++++ DATA SUPPLIED
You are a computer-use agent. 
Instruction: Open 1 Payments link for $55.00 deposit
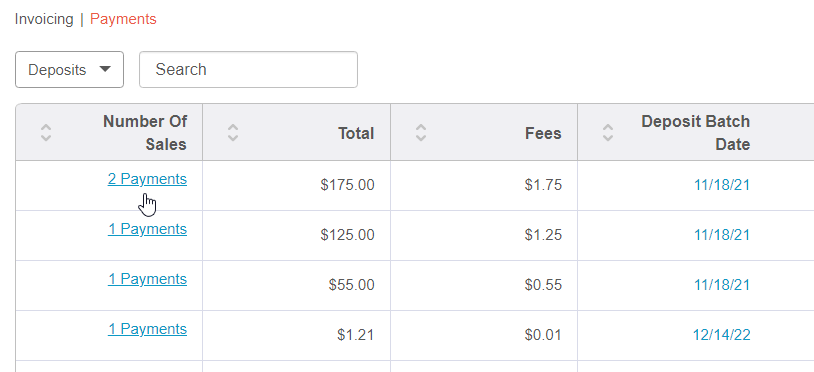(x=147, y=279)
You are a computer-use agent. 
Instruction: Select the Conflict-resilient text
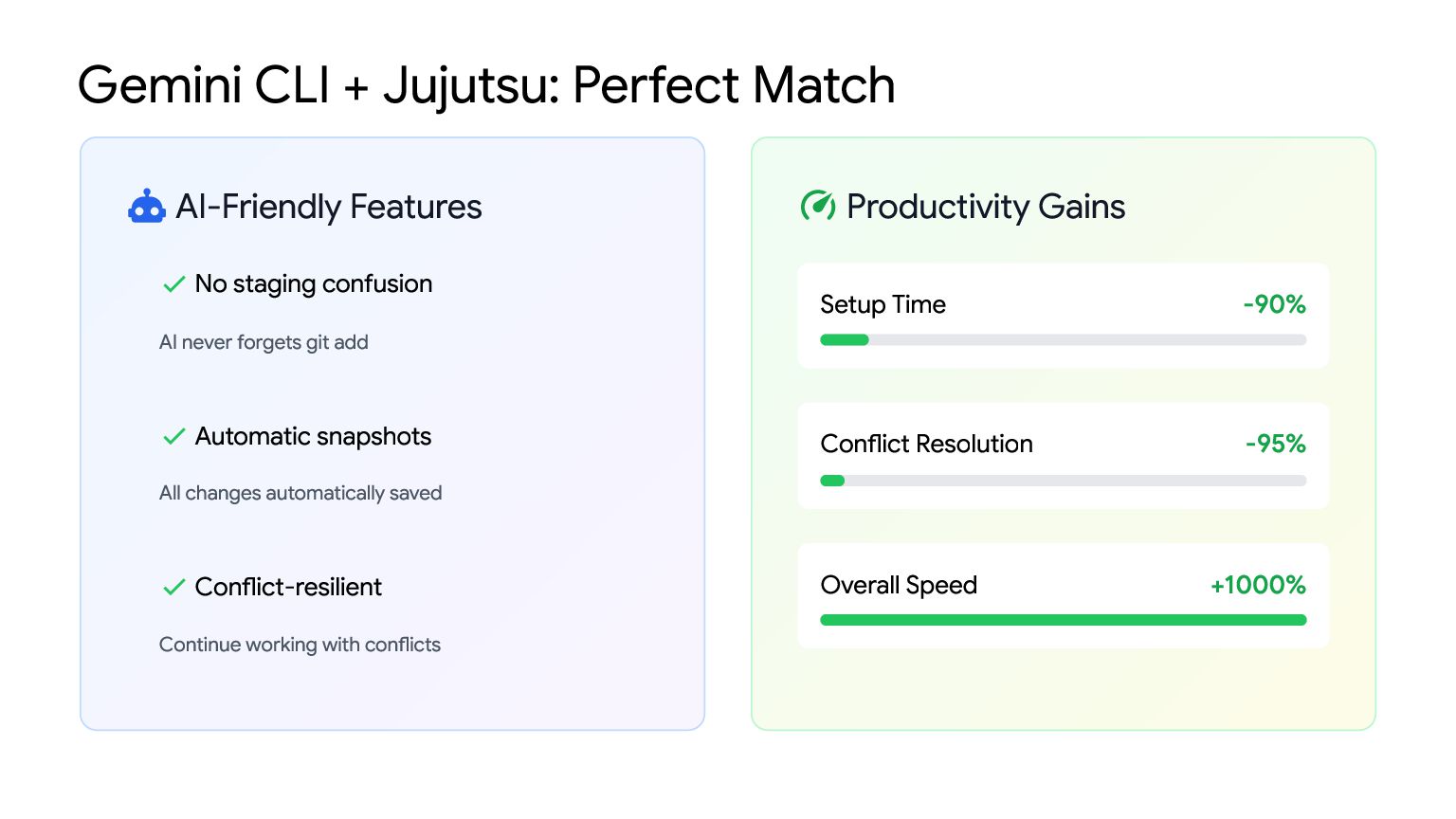(288, 587)
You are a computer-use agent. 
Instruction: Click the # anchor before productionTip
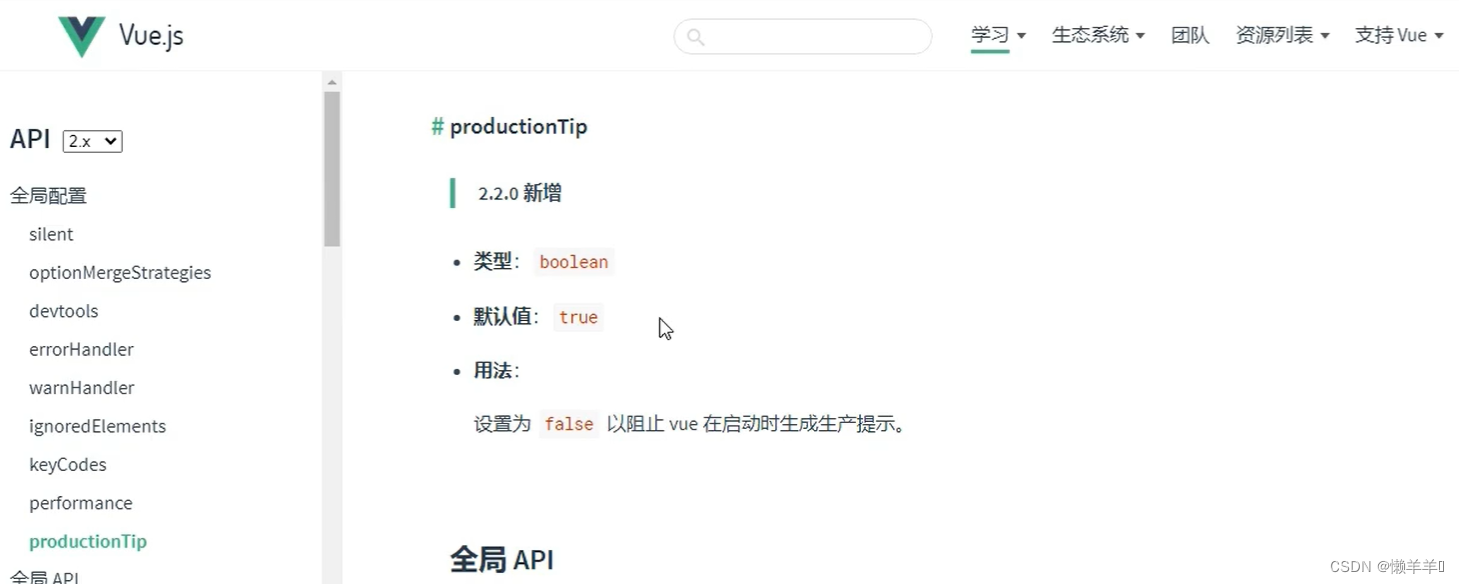[437, 127]
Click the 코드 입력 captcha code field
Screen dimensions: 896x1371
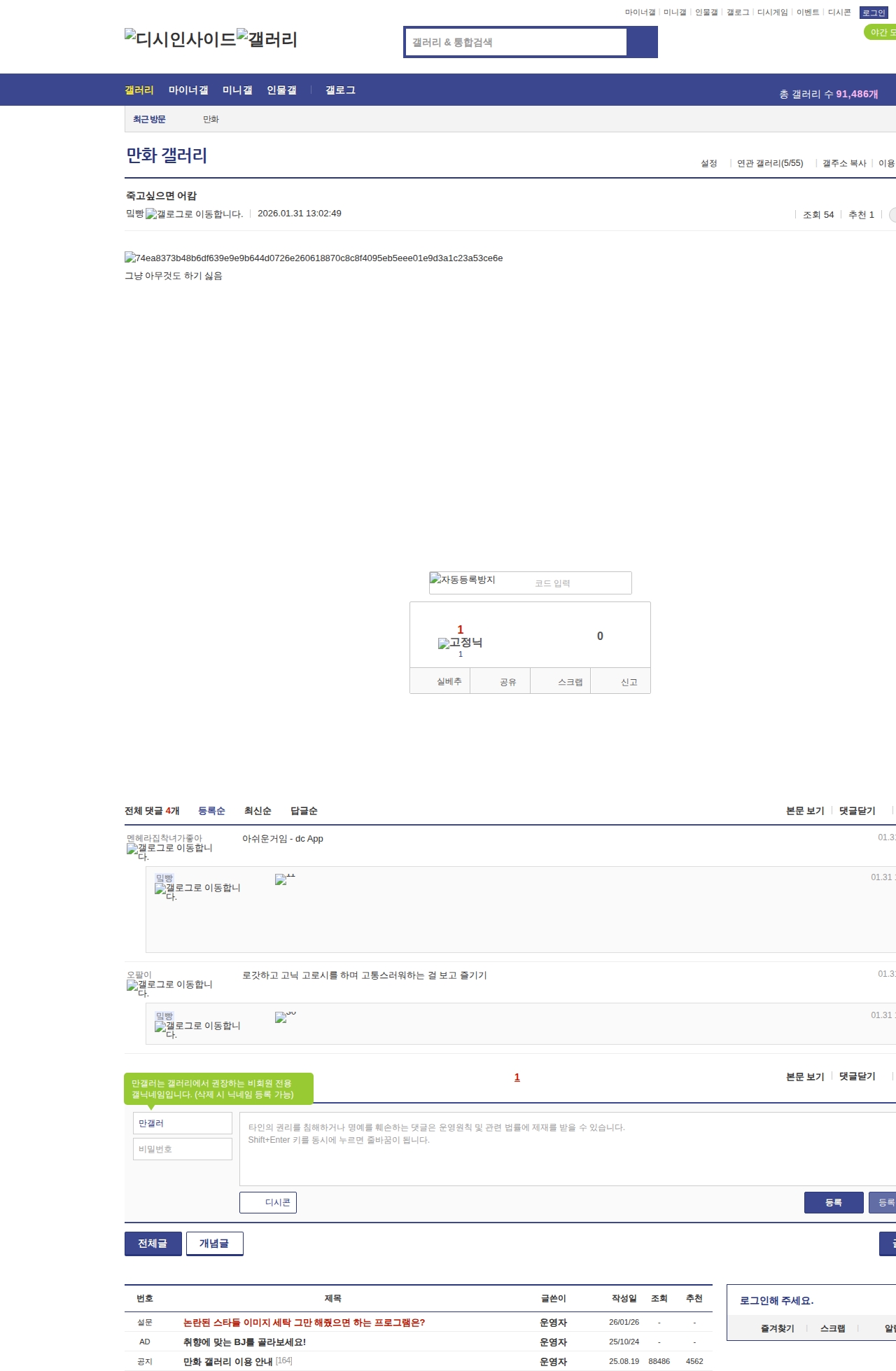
++++++++
WHAT THIS TASK INVOLVES: The data above should be repeated in full and exactly, with no pictures carried over.

RESULT FOR THIS EXERCISE:
You are a computer-use agent. 
Instruction: Open 1 Payments link for $55.00 deposit
(x=147, y=279)
You are a computer-use agent. 
Instruction: Select the Conflict-resilient text
(288, 587)
You are a computer-use agent. 
Instruction: Click the # anchor before productionTip
[437, 127]
Click the 코드 입력 captcha code field
Screen dimensions: 896x1371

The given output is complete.